The capital improvement upgrades in malls reviewed by JLL fell into five main categories:

1. Food/entertainment: Forty-one percent of malls added food and beverage options, and of those 55% also added entertainment offerings.
2. Non-retail. Forty-three percent of malls are adding non-retail uses, including multifamily, office, hotels, call centers, schools, distribution centers and/or medical facilities.
3. Community. Twenty percent of malls are dedicating space to the community, including open green spaces and kid-friendly play areas.
4. Makeovers. Ninety-four percent of malls are getting a makeover through common area improvements, rebranding and/or making tenant upgrades.
5. De-malling. Twenty-two percent of malls are actually de-malling the space or demolishing it for the highest and best use in the community.

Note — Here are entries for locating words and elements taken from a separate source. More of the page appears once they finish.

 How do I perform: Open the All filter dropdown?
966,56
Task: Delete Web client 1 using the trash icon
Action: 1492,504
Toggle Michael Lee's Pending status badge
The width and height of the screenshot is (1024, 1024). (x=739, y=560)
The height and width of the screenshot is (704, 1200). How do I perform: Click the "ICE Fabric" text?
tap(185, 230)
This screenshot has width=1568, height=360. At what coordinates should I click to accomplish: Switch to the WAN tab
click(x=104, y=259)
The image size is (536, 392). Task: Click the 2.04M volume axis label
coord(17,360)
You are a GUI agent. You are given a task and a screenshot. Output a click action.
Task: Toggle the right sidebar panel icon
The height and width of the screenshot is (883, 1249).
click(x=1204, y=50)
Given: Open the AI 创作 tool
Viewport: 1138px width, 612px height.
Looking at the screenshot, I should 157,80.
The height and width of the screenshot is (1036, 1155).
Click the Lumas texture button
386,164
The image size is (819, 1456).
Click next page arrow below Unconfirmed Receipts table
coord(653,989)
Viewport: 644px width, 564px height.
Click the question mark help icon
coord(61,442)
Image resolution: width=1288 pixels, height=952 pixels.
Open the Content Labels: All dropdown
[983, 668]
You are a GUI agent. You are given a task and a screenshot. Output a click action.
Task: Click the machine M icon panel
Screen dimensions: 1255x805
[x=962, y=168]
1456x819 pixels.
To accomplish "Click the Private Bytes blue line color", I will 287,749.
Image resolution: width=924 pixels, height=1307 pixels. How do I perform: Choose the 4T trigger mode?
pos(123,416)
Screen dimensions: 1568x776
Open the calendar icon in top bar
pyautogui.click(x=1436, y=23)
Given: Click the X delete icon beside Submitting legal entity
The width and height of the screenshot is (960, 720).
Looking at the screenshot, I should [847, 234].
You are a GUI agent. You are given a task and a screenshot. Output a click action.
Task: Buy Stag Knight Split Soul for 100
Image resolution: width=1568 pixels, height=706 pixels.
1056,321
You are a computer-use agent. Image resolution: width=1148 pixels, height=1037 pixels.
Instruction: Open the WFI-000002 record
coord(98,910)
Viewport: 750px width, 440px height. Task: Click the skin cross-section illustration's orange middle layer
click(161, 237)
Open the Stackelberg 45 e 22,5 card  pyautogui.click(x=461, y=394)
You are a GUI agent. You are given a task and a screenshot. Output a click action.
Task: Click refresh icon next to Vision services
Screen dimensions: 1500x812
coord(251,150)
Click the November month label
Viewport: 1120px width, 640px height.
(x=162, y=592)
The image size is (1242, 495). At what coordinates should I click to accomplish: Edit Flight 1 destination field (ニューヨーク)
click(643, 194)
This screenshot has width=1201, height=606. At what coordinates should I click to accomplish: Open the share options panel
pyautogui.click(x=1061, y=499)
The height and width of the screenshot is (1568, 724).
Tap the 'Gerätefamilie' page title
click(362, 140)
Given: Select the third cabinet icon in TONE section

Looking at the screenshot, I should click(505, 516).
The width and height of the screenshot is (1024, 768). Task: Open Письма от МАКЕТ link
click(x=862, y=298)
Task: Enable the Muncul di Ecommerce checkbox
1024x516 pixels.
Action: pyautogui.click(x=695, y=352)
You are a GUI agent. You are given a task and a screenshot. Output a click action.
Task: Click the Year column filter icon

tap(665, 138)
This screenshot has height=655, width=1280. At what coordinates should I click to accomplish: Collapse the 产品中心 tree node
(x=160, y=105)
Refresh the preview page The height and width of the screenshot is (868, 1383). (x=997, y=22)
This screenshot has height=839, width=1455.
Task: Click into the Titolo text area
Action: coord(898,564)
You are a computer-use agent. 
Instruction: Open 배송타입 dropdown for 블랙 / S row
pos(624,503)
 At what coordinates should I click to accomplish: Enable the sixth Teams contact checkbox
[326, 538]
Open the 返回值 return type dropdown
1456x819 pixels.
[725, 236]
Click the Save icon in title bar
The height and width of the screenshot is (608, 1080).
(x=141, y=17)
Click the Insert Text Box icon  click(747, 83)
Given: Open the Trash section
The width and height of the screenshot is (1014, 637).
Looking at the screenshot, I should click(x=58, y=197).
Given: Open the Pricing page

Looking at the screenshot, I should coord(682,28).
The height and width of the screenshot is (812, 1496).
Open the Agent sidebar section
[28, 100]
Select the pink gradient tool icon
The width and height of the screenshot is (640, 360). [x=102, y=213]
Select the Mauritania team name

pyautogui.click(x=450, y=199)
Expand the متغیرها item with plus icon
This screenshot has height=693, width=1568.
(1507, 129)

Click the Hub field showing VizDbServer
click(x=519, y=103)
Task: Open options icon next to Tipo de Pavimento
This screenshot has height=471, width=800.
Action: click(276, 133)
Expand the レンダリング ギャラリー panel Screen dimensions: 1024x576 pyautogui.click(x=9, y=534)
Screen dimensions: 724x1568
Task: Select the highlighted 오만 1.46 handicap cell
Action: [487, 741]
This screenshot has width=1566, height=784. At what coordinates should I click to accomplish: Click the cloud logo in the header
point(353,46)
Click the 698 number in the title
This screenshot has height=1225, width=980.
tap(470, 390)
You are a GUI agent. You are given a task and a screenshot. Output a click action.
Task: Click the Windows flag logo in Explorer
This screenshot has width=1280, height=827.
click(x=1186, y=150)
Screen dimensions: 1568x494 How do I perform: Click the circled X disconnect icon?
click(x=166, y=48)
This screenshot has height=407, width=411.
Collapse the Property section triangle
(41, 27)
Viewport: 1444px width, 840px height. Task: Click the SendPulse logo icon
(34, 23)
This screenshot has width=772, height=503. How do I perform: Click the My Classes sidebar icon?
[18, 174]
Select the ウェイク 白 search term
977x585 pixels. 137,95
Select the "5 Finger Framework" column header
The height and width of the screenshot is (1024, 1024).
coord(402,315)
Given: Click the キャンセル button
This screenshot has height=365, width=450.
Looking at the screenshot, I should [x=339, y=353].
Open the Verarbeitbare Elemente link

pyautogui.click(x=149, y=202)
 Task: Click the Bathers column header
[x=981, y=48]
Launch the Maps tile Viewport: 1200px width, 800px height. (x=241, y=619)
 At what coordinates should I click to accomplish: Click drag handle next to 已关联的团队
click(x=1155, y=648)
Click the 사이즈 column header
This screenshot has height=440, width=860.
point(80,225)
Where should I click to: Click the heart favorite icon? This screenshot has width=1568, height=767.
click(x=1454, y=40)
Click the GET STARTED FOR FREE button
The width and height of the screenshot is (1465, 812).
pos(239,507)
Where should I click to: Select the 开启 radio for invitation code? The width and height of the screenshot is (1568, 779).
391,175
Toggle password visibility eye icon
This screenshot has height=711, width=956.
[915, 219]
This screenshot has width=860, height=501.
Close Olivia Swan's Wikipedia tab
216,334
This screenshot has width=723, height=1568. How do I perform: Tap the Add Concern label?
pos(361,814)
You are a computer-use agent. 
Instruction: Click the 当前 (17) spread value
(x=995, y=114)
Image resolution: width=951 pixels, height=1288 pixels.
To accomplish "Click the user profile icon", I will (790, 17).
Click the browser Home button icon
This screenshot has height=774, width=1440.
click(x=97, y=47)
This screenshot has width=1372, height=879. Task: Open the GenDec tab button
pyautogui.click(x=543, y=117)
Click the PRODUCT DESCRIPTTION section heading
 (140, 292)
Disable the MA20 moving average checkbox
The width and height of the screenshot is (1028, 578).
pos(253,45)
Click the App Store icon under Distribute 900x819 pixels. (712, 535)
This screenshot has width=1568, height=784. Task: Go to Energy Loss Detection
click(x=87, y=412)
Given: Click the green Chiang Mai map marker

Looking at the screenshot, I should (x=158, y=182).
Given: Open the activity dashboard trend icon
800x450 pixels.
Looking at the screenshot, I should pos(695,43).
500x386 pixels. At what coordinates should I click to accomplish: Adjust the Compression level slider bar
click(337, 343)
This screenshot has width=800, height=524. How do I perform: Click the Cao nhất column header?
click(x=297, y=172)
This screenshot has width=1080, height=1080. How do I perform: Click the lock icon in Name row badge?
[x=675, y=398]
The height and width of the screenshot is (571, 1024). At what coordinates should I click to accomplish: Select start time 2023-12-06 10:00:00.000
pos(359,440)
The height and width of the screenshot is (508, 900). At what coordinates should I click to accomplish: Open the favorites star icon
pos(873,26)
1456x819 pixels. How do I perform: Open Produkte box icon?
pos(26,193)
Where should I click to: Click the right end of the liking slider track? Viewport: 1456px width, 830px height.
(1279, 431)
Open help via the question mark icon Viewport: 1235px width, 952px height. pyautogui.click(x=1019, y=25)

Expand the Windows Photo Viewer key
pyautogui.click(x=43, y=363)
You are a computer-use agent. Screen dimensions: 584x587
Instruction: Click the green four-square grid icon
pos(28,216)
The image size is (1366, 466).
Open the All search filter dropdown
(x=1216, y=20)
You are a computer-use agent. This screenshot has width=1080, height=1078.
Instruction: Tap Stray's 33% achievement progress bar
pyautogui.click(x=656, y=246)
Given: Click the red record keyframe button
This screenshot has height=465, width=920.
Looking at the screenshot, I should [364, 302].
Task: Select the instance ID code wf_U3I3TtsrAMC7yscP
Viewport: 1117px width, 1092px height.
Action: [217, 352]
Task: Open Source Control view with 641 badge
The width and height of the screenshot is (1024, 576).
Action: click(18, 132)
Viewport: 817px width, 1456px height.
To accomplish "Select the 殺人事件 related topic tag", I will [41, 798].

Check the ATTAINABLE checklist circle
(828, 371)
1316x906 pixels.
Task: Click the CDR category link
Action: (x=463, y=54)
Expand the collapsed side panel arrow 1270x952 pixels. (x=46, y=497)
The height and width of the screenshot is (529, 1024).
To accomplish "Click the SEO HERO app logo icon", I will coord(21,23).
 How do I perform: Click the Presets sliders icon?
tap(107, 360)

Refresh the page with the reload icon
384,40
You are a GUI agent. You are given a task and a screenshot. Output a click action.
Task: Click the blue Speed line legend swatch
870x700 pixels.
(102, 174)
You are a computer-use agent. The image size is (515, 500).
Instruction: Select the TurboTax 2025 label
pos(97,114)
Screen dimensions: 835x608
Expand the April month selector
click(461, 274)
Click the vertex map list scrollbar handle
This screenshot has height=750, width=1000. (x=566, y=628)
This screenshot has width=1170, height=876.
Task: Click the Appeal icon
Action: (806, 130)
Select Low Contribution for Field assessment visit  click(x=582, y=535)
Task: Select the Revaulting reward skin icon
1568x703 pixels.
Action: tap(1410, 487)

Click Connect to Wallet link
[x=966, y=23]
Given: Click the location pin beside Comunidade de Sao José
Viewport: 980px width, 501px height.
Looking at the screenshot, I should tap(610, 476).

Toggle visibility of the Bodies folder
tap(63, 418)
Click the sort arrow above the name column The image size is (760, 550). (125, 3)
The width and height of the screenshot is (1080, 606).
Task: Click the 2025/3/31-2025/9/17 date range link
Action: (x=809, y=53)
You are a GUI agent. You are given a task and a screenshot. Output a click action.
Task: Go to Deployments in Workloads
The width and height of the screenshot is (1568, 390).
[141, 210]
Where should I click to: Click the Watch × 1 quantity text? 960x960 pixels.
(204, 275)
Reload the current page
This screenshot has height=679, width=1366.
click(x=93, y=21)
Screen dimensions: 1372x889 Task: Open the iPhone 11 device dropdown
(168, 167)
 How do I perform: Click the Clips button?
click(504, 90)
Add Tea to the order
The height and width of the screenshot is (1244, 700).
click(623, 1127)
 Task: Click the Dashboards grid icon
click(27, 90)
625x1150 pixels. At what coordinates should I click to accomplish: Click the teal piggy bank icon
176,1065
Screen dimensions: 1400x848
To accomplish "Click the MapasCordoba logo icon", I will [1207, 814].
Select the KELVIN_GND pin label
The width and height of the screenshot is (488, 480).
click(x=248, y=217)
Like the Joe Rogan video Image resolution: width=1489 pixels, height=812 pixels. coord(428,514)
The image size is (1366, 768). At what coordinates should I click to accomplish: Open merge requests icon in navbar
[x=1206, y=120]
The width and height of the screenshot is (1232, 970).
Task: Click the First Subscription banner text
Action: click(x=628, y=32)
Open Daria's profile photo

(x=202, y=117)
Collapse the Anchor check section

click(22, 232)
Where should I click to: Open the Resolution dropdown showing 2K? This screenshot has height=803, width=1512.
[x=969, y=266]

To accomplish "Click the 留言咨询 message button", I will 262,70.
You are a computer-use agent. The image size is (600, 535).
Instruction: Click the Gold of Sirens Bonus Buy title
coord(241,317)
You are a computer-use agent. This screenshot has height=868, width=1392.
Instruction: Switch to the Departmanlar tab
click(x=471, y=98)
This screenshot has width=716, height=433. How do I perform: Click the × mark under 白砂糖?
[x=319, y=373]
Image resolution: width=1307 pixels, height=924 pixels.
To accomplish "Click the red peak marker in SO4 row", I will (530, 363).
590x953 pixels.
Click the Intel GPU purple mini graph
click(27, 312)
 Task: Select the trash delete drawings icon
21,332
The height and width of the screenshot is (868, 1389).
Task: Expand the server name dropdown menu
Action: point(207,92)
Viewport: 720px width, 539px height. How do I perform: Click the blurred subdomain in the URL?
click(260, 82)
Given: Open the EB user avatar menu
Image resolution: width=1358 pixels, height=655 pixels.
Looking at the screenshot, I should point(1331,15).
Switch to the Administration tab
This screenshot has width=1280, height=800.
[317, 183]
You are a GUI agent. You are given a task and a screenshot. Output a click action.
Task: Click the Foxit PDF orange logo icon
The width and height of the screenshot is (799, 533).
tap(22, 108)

These top five ways to redevelop a mall have their pros and cons, but they all need to prove one thing in common – a return on investment or at the very least, a cap on the opportunity loss, JLL said.

“As a general rule of thumb, mall owners who place an impactful amount of capital into a renovation hope to see an 8%-10% increase in sales,” said added Larry Jensen, director of business development for JLL’s National Retail Property Management practice. “But, minor renovations that simply attempt to keep properties current and afloat aren’t likely to drive a noticeable change in the bottom line.”

Before an owner begins a renovation, they need to consider the value of the property and the cost of the redevelopment, as well as their anticipated return, Jensen advised.

“But, they also need to consider the alternative,” he said. “What’s the cost of not renovating as shoppers become bored and move on to other venues?”